Overview
Diagnosis
The diagnosis of medulloblastoma usually begins with a detailed review of medical history and a discussion of signs and symptoms. Several tests and procedures may be used to confirm the diagnosis and understand how the tumor is affecting the brain.
A neurological exam is commonly performed to assess vision, hearing, balance, coordination and reflexes. Changes in these functions can help identify which part of the brain may be involved.
Imaging tests are essential in diagnosing medulloblastoma. These tests create detailed images of the brain and help determine the size, location and extent of the tumor. Imaging may also show whether the tumor is causing pressure changes or blocking the flow of cerebrospinal fluid. CT scans and MRI scans are most commonly used, though additional imaging may be required in specific situations.
Tissue sample testing may be done in selected cases. A biopsy involves removing a small sample of tumor tissue for laboratory analysis. Biopsies are uncommon for medulloblastoma but may be used when the diagnosis is unclear. During this procedure, part of the skull is opened and a needle is guided into the tumor to collect a sample, which is then examined to confirm the tumor type.
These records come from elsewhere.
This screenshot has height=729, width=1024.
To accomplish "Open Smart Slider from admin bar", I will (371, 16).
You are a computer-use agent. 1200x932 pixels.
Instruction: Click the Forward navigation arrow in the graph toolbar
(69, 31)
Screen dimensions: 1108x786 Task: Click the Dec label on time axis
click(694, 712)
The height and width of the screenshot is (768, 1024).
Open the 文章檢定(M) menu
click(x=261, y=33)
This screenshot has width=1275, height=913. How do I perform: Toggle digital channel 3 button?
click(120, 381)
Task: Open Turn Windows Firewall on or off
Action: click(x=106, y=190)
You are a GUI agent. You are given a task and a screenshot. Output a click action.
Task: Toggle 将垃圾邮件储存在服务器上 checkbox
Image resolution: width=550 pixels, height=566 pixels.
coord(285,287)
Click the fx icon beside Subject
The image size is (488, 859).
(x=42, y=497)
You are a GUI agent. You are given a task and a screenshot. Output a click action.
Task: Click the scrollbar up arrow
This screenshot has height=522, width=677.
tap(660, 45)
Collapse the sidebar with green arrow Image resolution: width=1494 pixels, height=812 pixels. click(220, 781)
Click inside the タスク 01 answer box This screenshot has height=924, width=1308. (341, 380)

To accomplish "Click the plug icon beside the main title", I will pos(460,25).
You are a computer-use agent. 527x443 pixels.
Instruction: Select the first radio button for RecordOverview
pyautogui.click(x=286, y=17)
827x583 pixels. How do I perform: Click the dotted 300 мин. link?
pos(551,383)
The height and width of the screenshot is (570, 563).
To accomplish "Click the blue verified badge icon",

Cerebrospinal fluid testing is another diagnostic step. This is done through a spinal tap, also known as a lumbar puncture, where a needle is inserted into the lower spine to collect cerebrospinal fluid. The fluid is tested for the presence of tumor cells. This test is only performed after pressure inside the brain has been controlled or the tumor has been removed, as doing it earlier could be unsafe.
Treatment
Treatment for medulloblastoma most often involves a combination of therapies. The usual approach includes surgery followed by radiation therapy, chemotherapy or both. The treatment plan is carefully tailored based on several factors, including the tumor’s size, location and growth rate, whether it has spread within the brain or spinal cord, results of tumor cell analysis, the patient’s age and overall health.
Surgery may be done to relieve fluid buildup in the brain. Medulloblastoma can block the normal flow of cerebrospinal fluid, leading to increased pressure in the brain. To reduce this pressure, a surgeon may create a new pathway for fluid drainage. In some cases, this procedure is performed at the same time as tumor removal.
Surgery to remove the medulloblastoma is usually the main treatment step. The goal is to remove as much of the tumor as possible. Complete removal is not always possible because the tumor may be located near critical brain structures. Even after surgery, most people require additional treatments to destroy remaining cancer cells.
Radiation therapy is often used after surgery. This treatment uses high-energy beams to target and kill cancer cells. The energy may come from X-rays, protons or other sources. Radiation is carefully directed to specific areas to limit damage to healthy brain tissue.
Chemotherapy involves the use of medicines to kill cancer cells. These medicines are usually given through a vein. Chemotherapy may be used after surgery, after radiation therapy or at the same time as radiation, depending on the treatment plan and patient factors.
Clinical trials may also be an option for some people. These studies test new treatments or new ways of combining or timing current treatments such as radiation and chemotherapy. Clinical trials offer access to emerging therapies, though potential risks and side effects may not be fully known. A healthcare professional can help determine whether a clinical trial is appropriate.